Text passage:
There are, of course, differences in both quality and quantity when it comes to critics and reactors on YouTube. Some reactors and critics seem, at least to me, better than others in that some of them actually do pay attention to what they are watching and listening to and some, if generally only a few, do actually grasp the various levels of meaning in what they are watching or listening to. SoFieReacts reviews of Buffy, for instance, are, to me, quite impressive. SoFieReacts reactions consistently reveal a reactor/critic who grasps what is going on in a very complex television show like Buffy the Vampire Slayer, a show that works on several different levels, and who can explain quite succinctly what she sees and hears going on in the show. This makes these reactions much more interesting to me than the usual reactions one finds on YouTube, reactions which seem to me to be YouTube's simulation of Gilligan's Island.

My take on most reactions on YouTube doesn't mean that there isn't anything I find interesting about the mass of reactions on YouTube. Most of the mid quality reactors on YouTube are interesting less because of their specific reactions and more because of the nature of reactions themselves. By watching Buffy reactors react to Buffy, for instance, the viewer is able to hold a kind of mirror up to oneself, a mirror that allows one to recall what it was like to see a specific episode of Buffy for the very first time in his or her viewing lives.

YouTube critics, a least hypothetically are a somewhat different species from YouTube reactors. Many of them, well at least the best of them, take the music they are listening to seriously and try to, if not always successfully, analyse it. Here is the rub, however. The problem is that even the best and brightest of these critics seem to me to be latter day versions of critics like Pauline Kael, Lester Bangs, and Robert Christgau from the 1960s and 1970s. I really don't like, for intellectual reasons, the autobiographical and personal form of criticism that characterises the "criticism" of Kael, Bangs, and Christgau as it has always seemed to me a type of criticism that is little more than a form of criticism grounded in the assumption that you deal listener should like what I like because I am Pauline Kael, Lester Bangs, and Robert Christgau, and I am oh so witty and oh so cool.

There are two Kael, Bangs, and Christgau style critics who ply their critical trade on YouTube that I have problems with. I have already discussed my problems with one of them, the two bright College StudentsYouTubers who call themselves Alex and Andy. In this brief essay I want to talk about another clearly bright critic who I sometimes have problems with, JustJP. Now don't get me wrong, I like JustJP and I find almost all his critical reviews interesting.  He is clearly bright, clearly attentive to the music he is listening to, and he often listens to more challenging and less popular genres of music than do mainstream YouTube critics who wouldn't touch this music with one of those proverbial ten foot poles. Additionally, he often brings a degree of cultural capital and of music appreciation to his YouTube videos, something I really appreciate, There are, however, other moments when I  just don't think JustJP really gets it. For instance, in his review of Yes's "Cans and Brahms" and "We Have Heaven", JustJP doesn't seem to fully grasp the intentions and functions of psychedelic head music like that of the British band Yes.

Collected data:

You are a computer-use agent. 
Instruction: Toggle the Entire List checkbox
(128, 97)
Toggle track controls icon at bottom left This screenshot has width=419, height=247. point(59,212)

Work to be completed: From the essay on YouTube reactors and critics, extract the passage between "YouTube critics, a" and "oh so cool.", inclusive, copying it word for word.

Problem solution:
YouTube critics, a least hypothetically are a somewhat different species from YouTube reactors. Many of them, well at least the best of them, take the music they are listening to seriously and try to, if not always successfully, analyse it. Here is the rub, however. The problem is that even the best and brightest of these critics seem to me to be latter day versions of critics like Pauline Kael, Lester Bangs, and Robert Christgau from the 1960s and 1970s. I really don't like, for intellectual reasons, the autobiographical and personal form of criticism that characterises the "criticism" of Kael, Bangs, and Christgau as it has always seemed to me a type of criticism that is little more than a form of criticism grounded in the assumption that you deal listener should like what I like because I am Pauline Kael, Lester Bangs, and Robert Christgau, and I am oh so witty and oh so cool.